Enzymatic Hydrolysis

The residues were enzymatically hydrolyzed with 5% substrate (w/v) in 15 mL of 0.05 M sodium acetate buffer (pH = 4.8) using an air-shaking incubator at 150 rpm for 48 h. The temperature was maintained at 50 °C. An enzyme cocktail of cellulase (6 FPU/g substrate) and β-glucosidase (3.59 IU/FPU) supplied by Youtell Biochemical Co., Ltd. (Shanghai, China) was used for all hydrolysis experiments. Samples were withdrawn at time points specified in the text and immediately deactivated the enzymes in boiling water for 5 min, centrifuged at 10000 g for 10 min, and filtered for sugar analysis (using the method cited above). The cellulose digestibility (%) was calculated as the mass of glucose in the enzymatic hydrolyzate expressed as a percentage of the total cellulose in the substrate.

Analytical Procedures

The structural carbohydrates in the solid samples and the monosaccharides in the liquids were analyzed by a high-performance anion exchange chromatograph (HPAEC) (Dionex, ICS 3000, USA) equipped with an amperometric detector, an AS50 autosampler, a CarbopacTM PA-20 column (4 × 250 mm, Dionex), and a guard PA-20 column (3 × 30 mm, Dionex). Neutral sugars were separated by a 5 mM NaOH (carbonate-free and purged with nitrogen) for 20 min followed by a 0 to 75 mM NaAc gradient in 5 mM NaOH for 15 min. The columns were then washed with 200 mM NaOH to remove carbonate for 10 min, followed by 5 min of elution with 5 mM NaOH to reequilibrate the column before the next injection. The total analysis time was 50 min, and the flow rate was 0.4 mL/min. Calibration was performed with standard solutions of L-arabinose, D-glucose, D-xylose, D-mannose, D-galactose, glucuronic acid, and galacturonic acid. The concentrations of inhibitors were quantitatively analyzed at 50 °C using an HPLC system (Agilent 1200 series, Agilent Technologies, U.S.) equipped with a refractive index detector (RID).
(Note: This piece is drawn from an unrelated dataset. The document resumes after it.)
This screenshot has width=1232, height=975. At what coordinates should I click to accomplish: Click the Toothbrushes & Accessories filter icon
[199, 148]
The sample separation was performed using an Aminex HPX-87H column (300 mm × 7.8 mm) (Bio-Rad Laboratories Inc., Hercules, CA) with 0.005 M sulfuric acid as the eluent at a flow rate of 0.6 mL/min. The morphologies of the raw material and residues were studied by scanning electron microscopy (SEM) using a Hitachi S-3400N II (Hitachi, Japan) instrument at 15 kV. Images of the surfaces of the samples were taken at magnifications of 1000× and 3000×. Prior to generating the images, the specimens were sputter-coated with a thin layer of gold. The crystallinity indices (CrI) of the raw material and residues were measured by the powder method of X-ray diffraction using an XRD-6000 instrument (Shimadzu, Japan) with a Cu Kα radiation source (λ = 0.154 nm) at 40 kV and 30 mA. Samples were scanned over a range of 2θ from 5° to 60° at a speed of 2°/min. The CrI was calculated according to the formula proposed by Segal et al. (1959), which is shown below,

CrI = 100 × [(I002-Iam) /I002] (2)

where I002 is the intensity of the 002 peak (at 2θ = 22°) and Iam is the intensity at 2θ = 18°. The I002peak corresponds to the crystalline fraction, and Iam corresponds to the amorphous fraction.
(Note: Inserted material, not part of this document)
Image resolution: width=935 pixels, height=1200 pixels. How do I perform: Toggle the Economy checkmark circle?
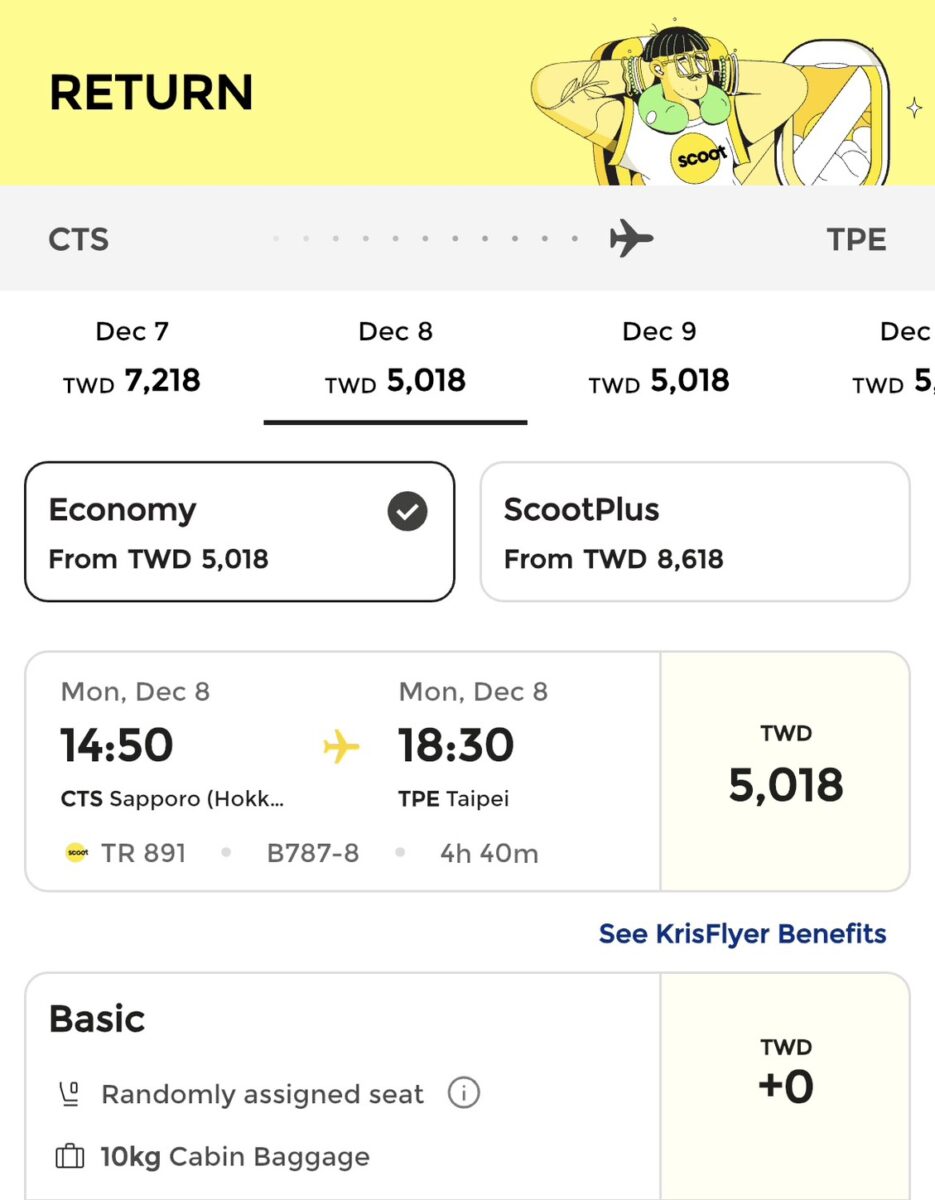407,512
Compositions of Solid Residues Resulting from Pretreatment

The solid yields and the compositions of the solid residues resulting from hydrothermal pretreatment are summarized in Table 1. The hydrothermal pretreatment dissolved hemicelluloses from the corncobs, thus lowering the solid yields. The solid yields decreased rapidly from 69.4 g/100 g at 170 °C to 48.7 g/100 g at 190 °C, then further decreased to 48.5 g/100 g at 200 °C and 47.0 g/100 g at 230 °C. These results suggest that the solubilization of corncob residues increased continuously with temperature, although less notably at temperatures above 190 °C. On the other hand, at higher pretreatment temperatures, solid yields decreased, likely due to the partial degradation of cellulose, a behaviour that can be justified by the decrease of the cellulose content of residues obtained at TMAXvalues of 210 to 230 °C.

From Table 1, it also can be seen that cellulose and Klason lignin were the major chemical components of the solid residues and that the content of hemicelluloses was relatively low. The cellulose content of the residuals first increased from 38.2 g/100 g residue (at a TMAX of 170 °C) to 50.3 g/100 g residue (at a TMAX of 200 °C), then decreased to 44.4 g/100 g residue in the experiment performed at a TMAXof 230 °C. At a TMAX of 210 °C, partial cellulose degradation began to take place, resulting in decreases in the amount of bound glucose within the solid residues. This observation was in agreement with those of other reports regarding the hydrothermal pretreatment of Eucalyptus globulus, Tamarix ramosissima, and Olea europaea trimmings (Romaní et al. 2010; Xiao et al. 2012; Requejo et al.2012). The observed increase in the cellulose content in the pretreated material (with a maximum of 50.3%) in comparison to the untreated substrate (36.1%) indicates one important advantage of biomass pretreatment for the subsequent enzymatic hydrolysis.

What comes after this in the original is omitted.